QUE ORÇAMENTO PARA 2019?
- Apesar de ainda estarmos longe da ultimação da proposta de Orçamento, podemos já adiantar algumas prioridades do OE para 2019:
a) Primeira prioridade: a actualização das pensões de reforma.
- As pensões até 857 euros (2 indexantes sociais) terão, por força da lei, um aumento real de 0,5%, beneficiando cerca de 2/3 dos reformados;
- No caso das pensões até 500€, isto representará um aumento de cerca de 10€.
- Quanto às demais pensões, haverá também uma actualização, por decisão política, em valor ainda não determinado (depende das negociações com os parceiros).
b) Segunda prioridade: desagravamento fiscal em sede de IRS. Esta será outra novidade do próximo Orçamento. Vai haver um alívio fiscal no IRS. A decisão política está tomada. O Governo está a estudar agora o modo, os termos e as condições desse alívio fiscal.
c) Terceira prioridade: mudanças no sector da energia.
- O IVA da electricidade vai baixar. Será uma nova reversão. Só falta saber se baixará da taxa de 23% para 13% ou para 6%.
- No domínio das rendas da energia, a proposta do BE que foi chumbada em 2017 voltará agora, em moldes diferentes.
d) Quarta prioridade: reforço das verbas para os serviços públicos e para o investimento público. Os sectores mais beneficiados serão, designadamente, a Saúde, a Cultura e a Ciência.
e) Quinta prioridade: o reforço de dotações para a função pública, em duas perspectivas: eventual actualização de salários; e decisão de novas contratações, tudo ainda dependendo do acordo com os parceiros.
- Tudo isto significa que:
- Ao contrário do que foi dito ou insinuado, há e haverá negociações entre o Governo e os seus parceiros.
- No final, será um Orçamento eleitoralista, aprovado pelo PCP e BE e contemplando um défice próximo de zero.
PROFESSORES LEVAM AO CHUMBO DO ORÇAMENTO?
- Segundo o Expresso, os Sindicatos dos Professores querem que, não havendo acordo com os professores, o PCP e o BE chumbem o Orçamento.
A minha convicção – para não dizer a minha certeza – é de que isso não vai suceder.
- Mesmo que não haja acordo com os professores, não haverá chumbo do Orçamento.
•••••
### As suas tarefas
- A) No texto sobre o Orçamento para 2019, a que aumento corresponde a actualização das pensões até 500 euros?
- B) Transcreva o trecho do texto sobre o Orçamento para 2019 que começa nas palavras "- Apesar de" e termina logo a seguir a "pensões de reforma.".
O material que se segue não tem qualquer relação com o texto.

### Dados fornecidos
•••••
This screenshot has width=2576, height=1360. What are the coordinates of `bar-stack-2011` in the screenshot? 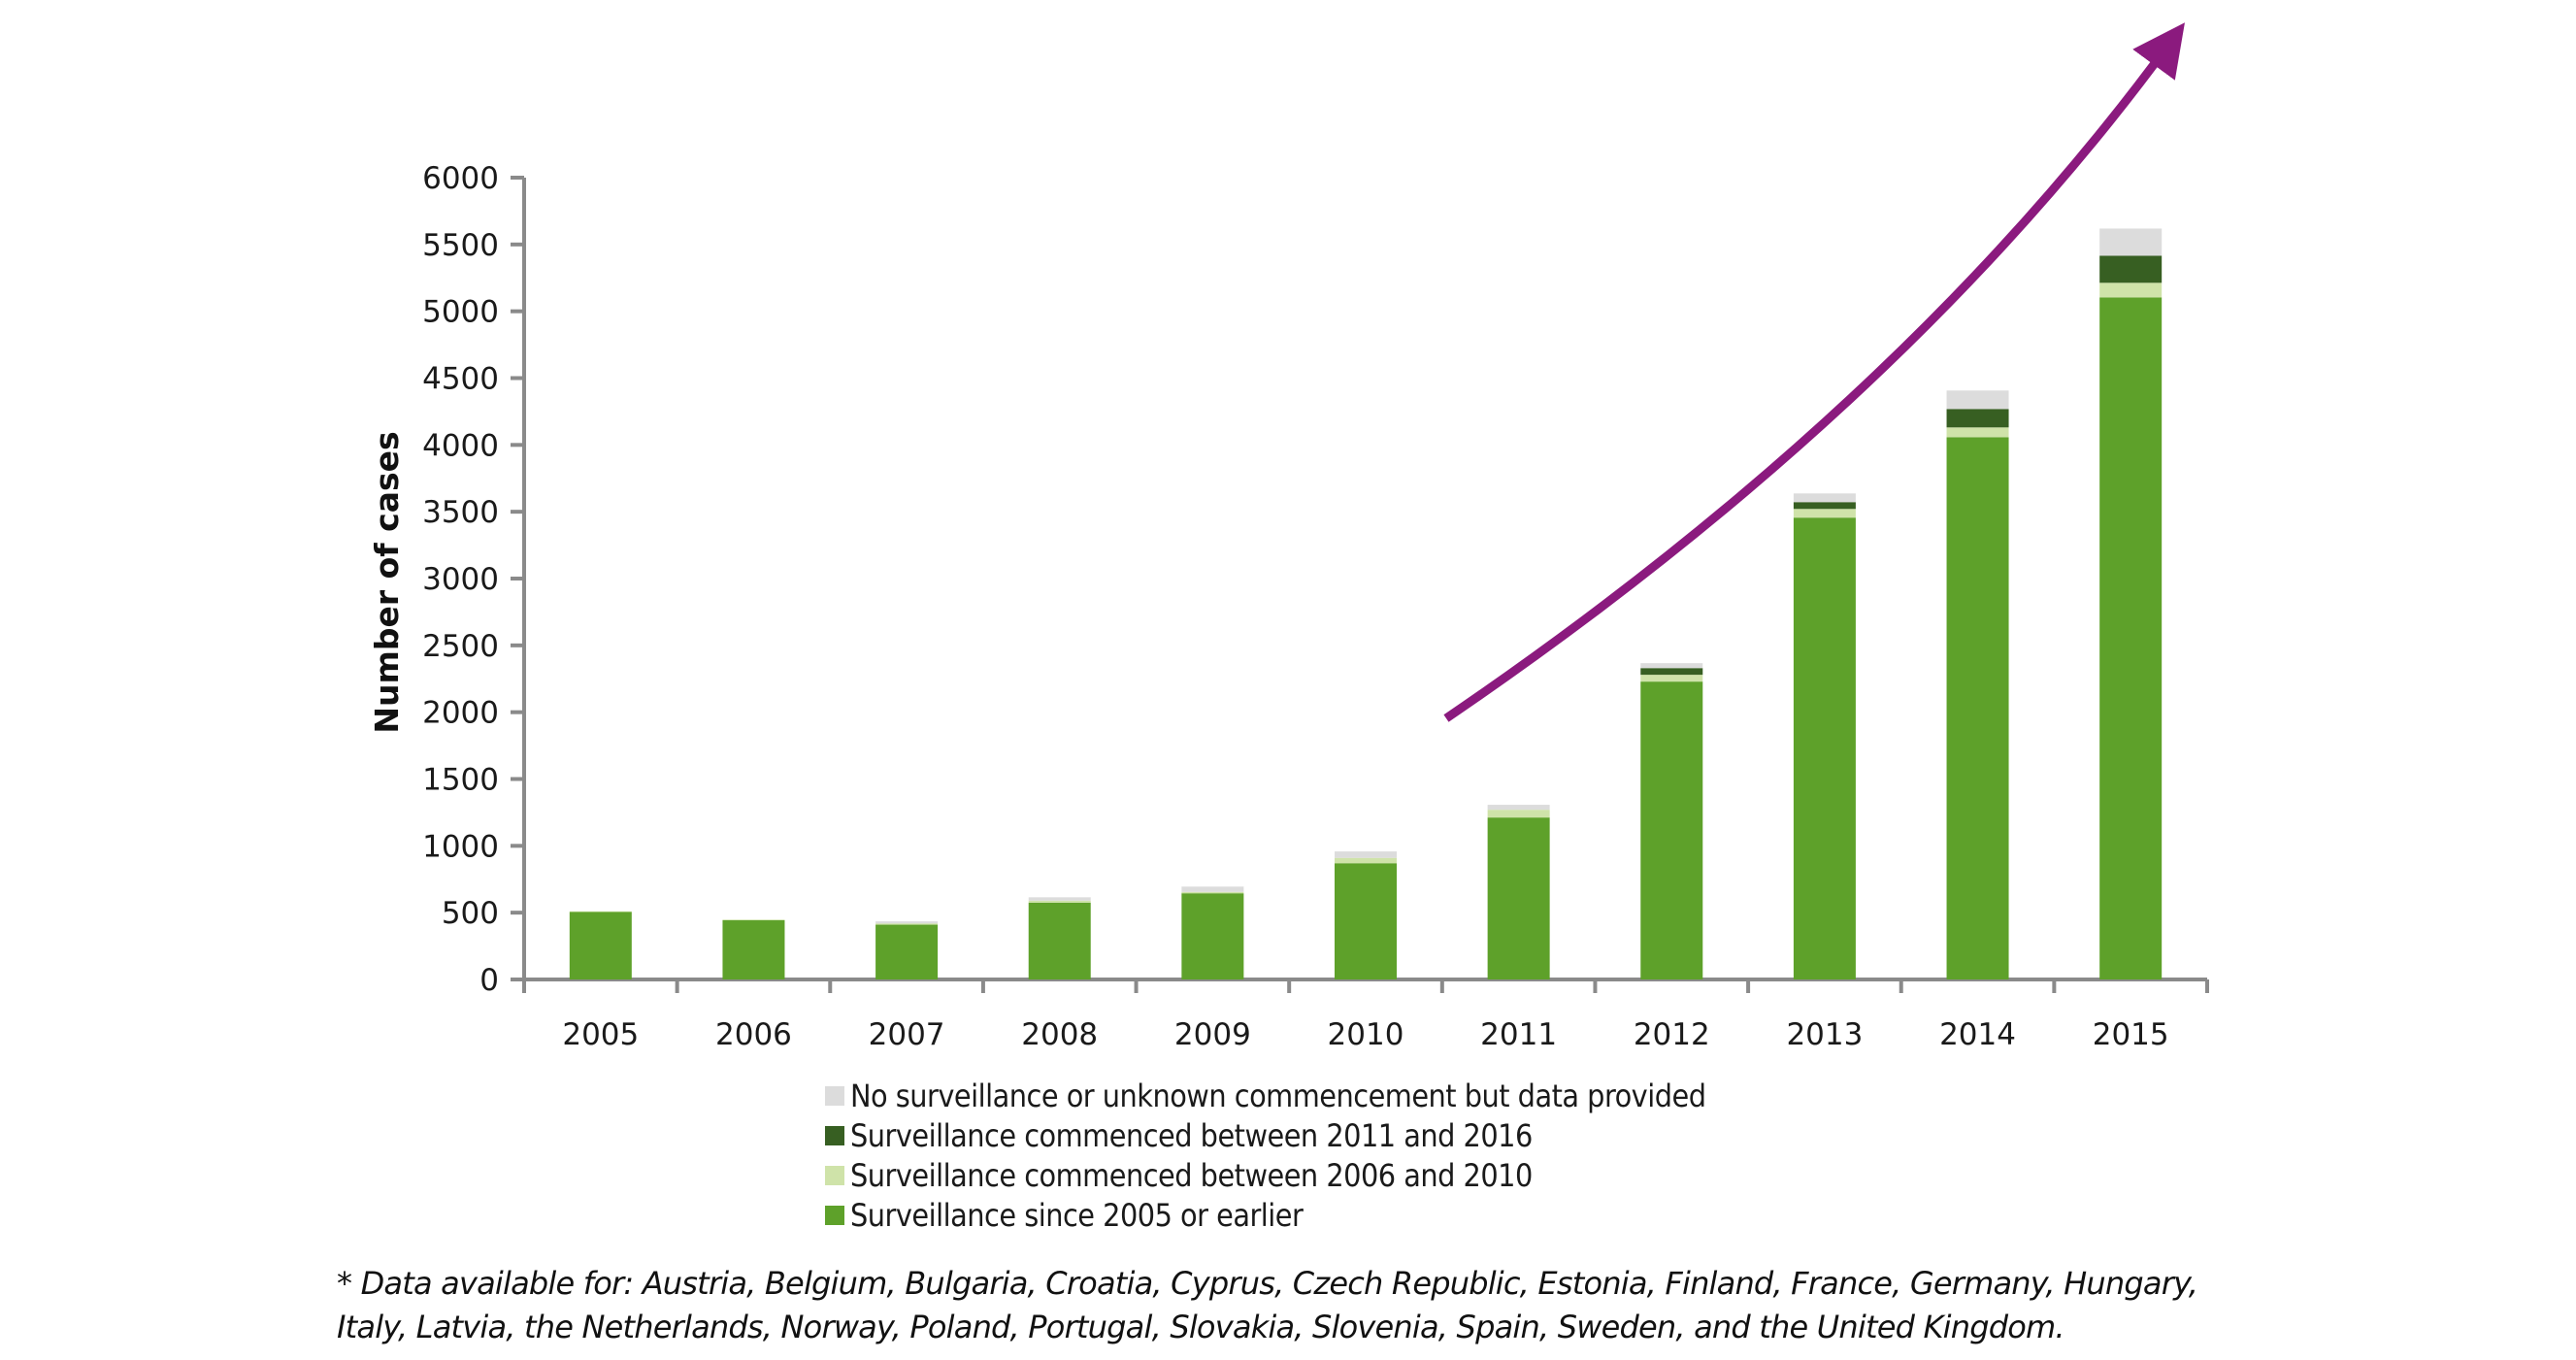 It's located at (1518, 892).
•••••
### Respostas por tarefa
- A) A um aumento de cerca de 10 euros.

- B)
- Apesar de ainda estarmos longe da ultimação da proposta de Orçamento, podemos já adiantar algumas prioridades do OE para 2019:
a) Primeira prioridade: a actualização das pensões de reforma.